London was the “top performer” in terms of house price growth, with prices rising 66%, twice as fast as the UK average. The outer metropolitan region also “significantly outperformed”, with prices rising 54% during the 2010s.
Northern regions saw a “relatively weak” house price growth across the decade, whilst prices in Scotland remained subdued with a rise of 8%. Northern Ireland saw the worst growth, however, with only a 2% growth compared with the end of 2009.
Nationwide also concluded that low interest rates supported affordability throughout the decade, with an improved mortgage affordability for first-time-buyers towards the end of the decade.
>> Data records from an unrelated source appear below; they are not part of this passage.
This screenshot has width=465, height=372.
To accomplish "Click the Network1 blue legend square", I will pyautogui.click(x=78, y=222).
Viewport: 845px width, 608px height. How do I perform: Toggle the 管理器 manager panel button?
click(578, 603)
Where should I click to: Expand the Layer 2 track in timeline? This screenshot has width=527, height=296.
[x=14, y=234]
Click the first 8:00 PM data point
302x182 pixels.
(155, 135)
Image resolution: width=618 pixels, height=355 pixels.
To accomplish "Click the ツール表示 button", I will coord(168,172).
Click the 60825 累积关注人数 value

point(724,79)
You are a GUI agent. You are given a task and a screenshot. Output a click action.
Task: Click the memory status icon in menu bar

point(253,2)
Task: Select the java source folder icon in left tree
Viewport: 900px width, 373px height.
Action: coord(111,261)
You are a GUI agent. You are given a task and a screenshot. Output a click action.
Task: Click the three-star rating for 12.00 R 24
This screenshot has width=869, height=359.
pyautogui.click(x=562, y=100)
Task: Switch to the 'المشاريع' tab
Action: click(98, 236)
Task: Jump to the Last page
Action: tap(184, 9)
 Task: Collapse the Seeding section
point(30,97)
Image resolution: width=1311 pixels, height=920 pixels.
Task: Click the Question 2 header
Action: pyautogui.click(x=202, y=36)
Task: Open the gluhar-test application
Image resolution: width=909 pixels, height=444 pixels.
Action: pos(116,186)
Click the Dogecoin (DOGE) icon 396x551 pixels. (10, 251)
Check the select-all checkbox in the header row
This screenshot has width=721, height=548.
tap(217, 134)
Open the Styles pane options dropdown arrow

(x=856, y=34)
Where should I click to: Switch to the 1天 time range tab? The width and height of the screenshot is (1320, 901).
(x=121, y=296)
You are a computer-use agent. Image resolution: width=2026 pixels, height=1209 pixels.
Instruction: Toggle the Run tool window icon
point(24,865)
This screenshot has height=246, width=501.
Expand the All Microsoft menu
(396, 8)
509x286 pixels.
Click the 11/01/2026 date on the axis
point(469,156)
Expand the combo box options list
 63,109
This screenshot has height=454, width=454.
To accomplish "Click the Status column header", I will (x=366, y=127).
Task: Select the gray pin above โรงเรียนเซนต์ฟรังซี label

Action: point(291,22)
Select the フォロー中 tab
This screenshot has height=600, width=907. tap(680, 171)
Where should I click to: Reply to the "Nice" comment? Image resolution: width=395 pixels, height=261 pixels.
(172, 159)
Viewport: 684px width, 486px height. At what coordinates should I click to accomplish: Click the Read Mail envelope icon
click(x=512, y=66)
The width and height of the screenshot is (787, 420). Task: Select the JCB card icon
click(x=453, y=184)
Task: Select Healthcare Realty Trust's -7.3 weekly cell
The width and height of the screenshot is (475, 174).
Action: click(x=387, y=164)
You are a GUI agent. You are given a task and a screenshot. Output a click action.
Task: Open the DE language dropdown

Nonetheless, it also concluded that high house price to earnings ratios have made deposits a “major barrier” for first time buyers over the decade. House price growth continued to exceed earnings growth, which resulted in a further rise in the house price earnings ratio.
Andrew Harvey, Nationwide’s senior economist, said: “We’ve looked at how the last 10 years compares with previous decades across a variety of housing metrics.
“The 2010s has been the weakest decade for house price growth since the 1990s; nevertheless, prices still rose by 33% over the decade, somewhat above the 20% rise in average incomes over the same period.”
He added: “The last decade has also seen a significant widening in the gap between the least affordable and most affordable regions.
“London has been the least affordable region for most of the past 40 years, but its house price earnings ratio (HPER) has reached new highs in recent years, reaching 10.2 in 2016, from 6.1 at the start of the decade, with only a modest improvement to 8.8 at the end of 2019.”